Park Kyoung Sook, Ryu Geun Woo, Jhee Jong Hyun, Kim Hyung Woo, Park Seohyun, Lee Sul A, Kwon Young Eun, Kim Yung Ly, Ryu Han Jak, Lee Mi Jung, Han Seung Hyeok, Yoo Tae-Hyun, Kim Yong-Lim, Kim Yon Su, Yang Chul Woo, Kim Nam-Ho, Kang Shin-Wook, Park Jung Tak
Department of Internal Medicine, Yonsei University College of Medicine, Seoul, Korea.
Blood Purif. 2015;40(3):209-17. doi: 10.1159/000438819. Epub 2015 Sep 1.
The impact of serum ferritin on prognosis in patients starting hemodialysis (HD) is not fully elucidated.
A prospective cohort of 946 incident HD patients from 26 dialysis centers in Korea was selected for this study. Patients were divided into tertiles according to natural logarithm (Ln) ferritin concentrations.
During a median follow-up of 39 months, 88 (9.3%) patients died. Multivariate Cox proportional hazard analysis demonstrated that Ln ferritin was independently associated with an increase in cardiovascular mortality risk (hazard ratio (HR) 1.604, 95% CI 1.040-2.474, p = 0.033), infection-related mortality risk (HR 1.916, 95% CI 1.056-3.476, p = 0.032), and all-cause mortality risk (HR 1.547, 95% CI 1.156-2.069, p = 0.003).
Serum ferritin levels at the time of HD commencement were a significant independent risk factor for mortality regardless of systemic inflammation and nutritional status. Therefore, elevated serum ferritin levels could be an effective indicator for prognosis.

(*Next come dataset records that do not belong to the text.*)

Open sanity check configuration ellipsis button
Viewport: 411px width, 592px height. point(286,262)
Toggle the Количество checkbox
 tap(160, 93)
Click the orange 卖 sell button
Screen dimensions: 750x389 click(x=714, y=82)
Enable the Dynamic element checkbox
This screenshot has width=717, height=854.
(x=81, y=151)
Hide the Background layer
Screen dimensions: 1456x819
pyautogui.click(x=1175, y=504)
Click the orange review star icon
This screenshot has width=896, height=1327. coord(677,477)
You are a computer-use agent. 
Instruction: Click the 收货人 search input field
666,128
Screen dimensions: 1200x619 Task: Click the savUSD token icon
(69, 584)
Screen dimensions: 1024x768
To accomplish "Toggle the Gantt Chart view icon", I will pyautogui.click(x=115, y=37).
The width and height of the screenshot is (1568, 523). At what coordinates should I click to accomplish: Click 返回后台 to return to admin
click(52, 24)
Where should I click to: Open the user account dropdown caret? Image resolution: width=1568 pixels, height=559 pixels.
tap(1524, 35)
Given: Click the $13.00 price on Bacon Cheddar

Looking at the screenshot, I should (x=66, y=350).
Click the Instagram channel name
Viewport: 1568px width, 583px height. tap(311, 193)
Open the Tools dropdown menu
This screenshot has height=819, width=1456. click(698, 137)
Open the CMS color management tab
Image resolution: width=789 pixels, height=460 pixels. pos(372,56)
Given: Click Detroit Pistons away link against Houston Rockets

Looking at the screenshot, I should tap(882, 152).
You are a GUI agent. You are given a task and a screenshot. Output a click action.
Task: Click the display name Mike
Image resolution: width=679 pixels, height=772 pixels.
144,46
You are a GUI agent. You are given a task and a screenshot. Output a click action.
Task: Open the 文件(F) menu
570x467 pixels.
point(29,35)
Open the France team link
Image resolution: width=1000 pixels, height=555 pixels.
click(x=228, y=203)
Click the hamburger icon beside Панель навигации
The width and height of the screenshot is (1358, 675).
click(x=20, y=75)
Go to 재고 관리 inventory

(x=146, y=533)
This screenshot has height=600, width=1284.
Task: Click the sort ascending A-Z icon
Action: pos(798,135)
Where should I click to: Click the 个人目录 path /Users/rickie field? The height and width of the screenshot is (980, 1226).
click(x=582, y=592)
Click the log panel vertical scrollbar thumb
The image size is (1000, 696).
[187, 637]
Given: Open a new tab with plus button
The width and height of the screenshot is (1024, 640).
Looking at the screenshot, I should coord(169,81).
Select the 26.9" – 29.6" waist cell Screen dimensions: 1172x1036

血清铁蛋白对开始血液透析(HD)患者预后的影响尚未完全阐明。
本研究选取了来自韩国26个透析中心的946例新发HD患者的前瞻性队列。根据自然对数(Ln)铁蛋白浓度将患者分为三分位数。
在中位随访39个月期间,88例(9.3%)患者死亡。多变量Cox比例风险分析表明,Ln铁蛋白与心血管死亡风险增加(风险比(HR)1.604,95%置信区间1.040 - 2.474,p = 0.033)、感染相关死亡风险(HR 1.916,95%置信区间1.056 - 3.476,p = 0.032)和全因死亡风险(HR 1.547,95%置信区间1.156 - 2.069,p = 0.003)独立相关。
HD开始时的血清铁蛋白水平是一个显著的独立死亡风险因素,与全身炎症和营养状况无关。因此,血清铁蛋白水平升高可能是预后的有效指标。